I agree with Michael. Software Engineering is in a deplorable state for these 
reasons. It has a real impact in the economy because maintenance costs and 
failure rates are unreasonably high. It compensates by providing work for lower 
skilled workers prepared to work hard. 

It's tolerated by some (start-up) corporations only because a small team of 
motivated, productive and hard working bumblers can build stunning and 
unreasonable corporate financial value. The costs are born by other 
corporations (and the public) because they know, or can get, nothing better.

We are in a growth phase of new technology usage. It will continue for awhile 
but it won't go on forever. At some point in the not too distant future 
Software Engineers will need the skills of Mathematicians (and no, they do not 
have those skills now). They will need these skills because it is ultimately 
the only way to manage the increasing complexity.

The fact of the matter is that Ph.D.s often do write less code, and that is 
often because less is better. It is also because they typically spend more time 
thinking about the problem in order that they can write less code. If they have 
the mathematical skills I allude to then the code may never need maintenance 
(because you will be able to prove that it has the desired properties). But 
when placed in an environment in which there is an urgency to patch failures or 
there is a deadline that does not allow time for thought they often can't 
compete. 

The hacker will be needed as long as we write software this way. But it is the 
wrong way to write software.

I've been both BTW, I began as an industry hacker long before my Ph.D. - and 
I've run project teams with both.

**EXERCISES**
1 > According to the comment on software engineering, whose skills will Software Engineers eventually need?
2 > Translate into French this sentence from the comment on software engineering: "The hacker will be needed as long as we write software this way."

**DATA EXCERPT**
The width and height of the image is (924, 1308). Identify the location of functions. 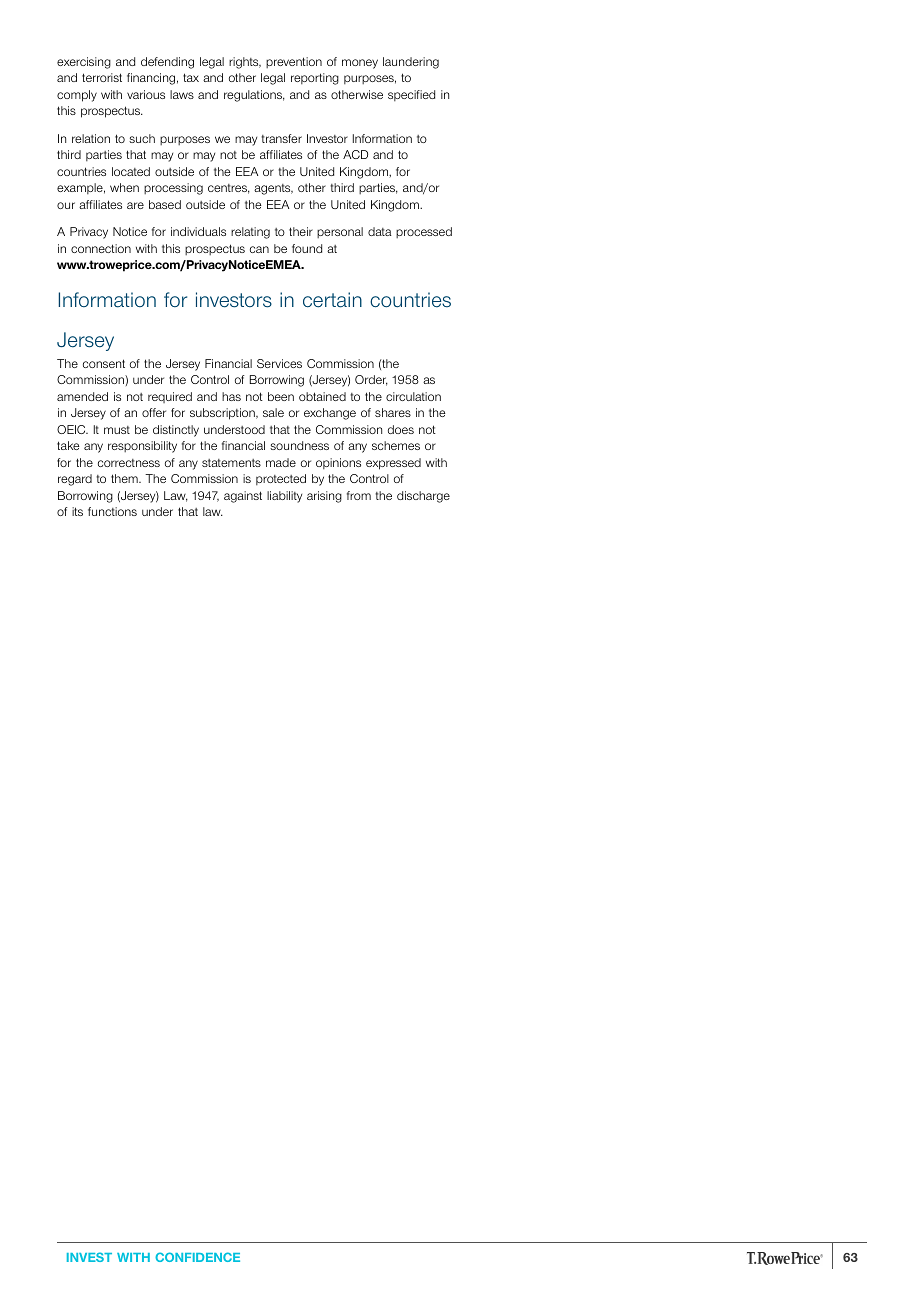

**RESPONSE LIST**
1 > The skills of Mathematicians.

2 > Le hacker sera nécessaire tant que nous écrirons des logiciels de cette manière.